Director: Robert Bresson
The most aesthetically radical of Robert Bresson’s pictures, Lancelot du Lac alarmingly begins with a series of preposterously violent slaughterings rid of context and defined character. Adapted from a small piece of the Arthurian legend, the narrative starts just after the fall of the Round Table and the failed quest for the Grail, and it concerns the impassioned Lancelot; his Queen, Guinevere; and the noble Gauvain, among others. In the centerpiece of the narrative – a jousting tournament – a bravura use of editing marks the spectacle as one of Bresson’s finest and most exciting sequences. There is never an establishing shot, nor does Bresson use crowd reactions in order to enhance the suspense. Repetition is employed in order to evoke the procession of matches – the cuts include, for instance, a piper’s midsection and his consistent playing of three notes, as well as the lower half of the horses, as if to focus on the extravagance that is the musculature of the beasts rather than the clashing of knights. This type of shot – in which Bresson deliberately obscures a great part of the figure from the audience – is a staple within his oeuvre, although it is never used quite as extremely as in Lancelot. Quite often, the camera will follow the knights only from their knees down, and even when the iconic Round Table is depicted, it is done so in a fragmented manner, as if revealing pieces of a pie. By fracturing the figures in such a way, it suggests that the men are broken after their failed quest, and that their loyalties are sent into disarray. The titular figure, for instance, struggles between pledging his loyalty to God or to his Queen, and it isn’t until his last breath that his ultimate allegiance is revealed – “Guinevere.”
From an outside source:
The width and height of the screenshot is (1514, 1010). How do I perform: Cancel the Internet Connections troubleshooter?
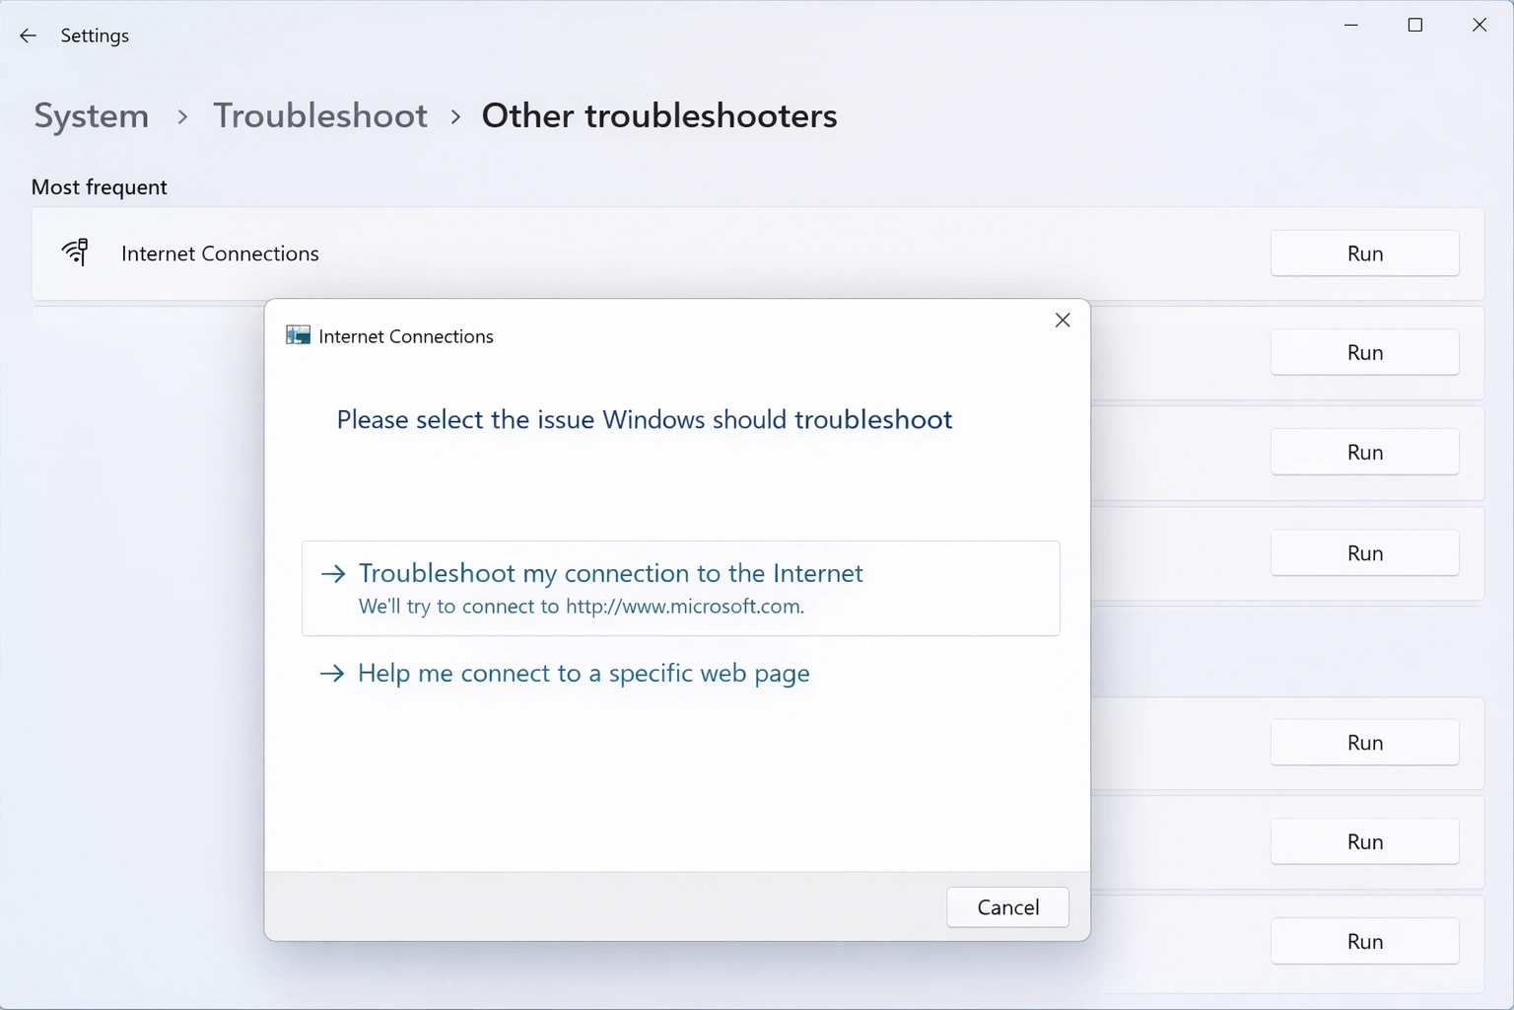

Director: Frantisek Vlácil
Due to the political climate of the period, Frantisek Vlácil was restricted from making feature length films throughout much of the 1970s. In response, he completed a number of short films and, in the case of Sirius, a film intended for a younger audience. Frantisek, the young protagonist, has deified his Alsatian by naming him Sirius after the “Dog Star”, the brightest star visible from Earth. The metaphor serves as a means to articulate resurrection, suggesting that, while the star will disappear below the horizon in a few thousand years, it will one day return. Setting the picture during the Holocaust also reveals that this is more than a simple allegory about grief – one might refer to Sirius as a stand-in for the casualties of war, whose memory will not be lost in time. Frantisek’s father is captured by the Germans and, when the occupiers begin to round up the village dogs in order to train them as part of the Nazi patrol teams, Frantisek boards Sirius out of their sight. This material is hardly what one would consider to be child-friendly – despite the charming, almost telepathic connection that Frantisek has with his dog – but what makes the film so successful is Vlácil’s ability to use a childlike subjectivity in dealing with war. Frantisek is awe-struck and confused by his surroundings, only having a vague awareness about what is transpiring around him.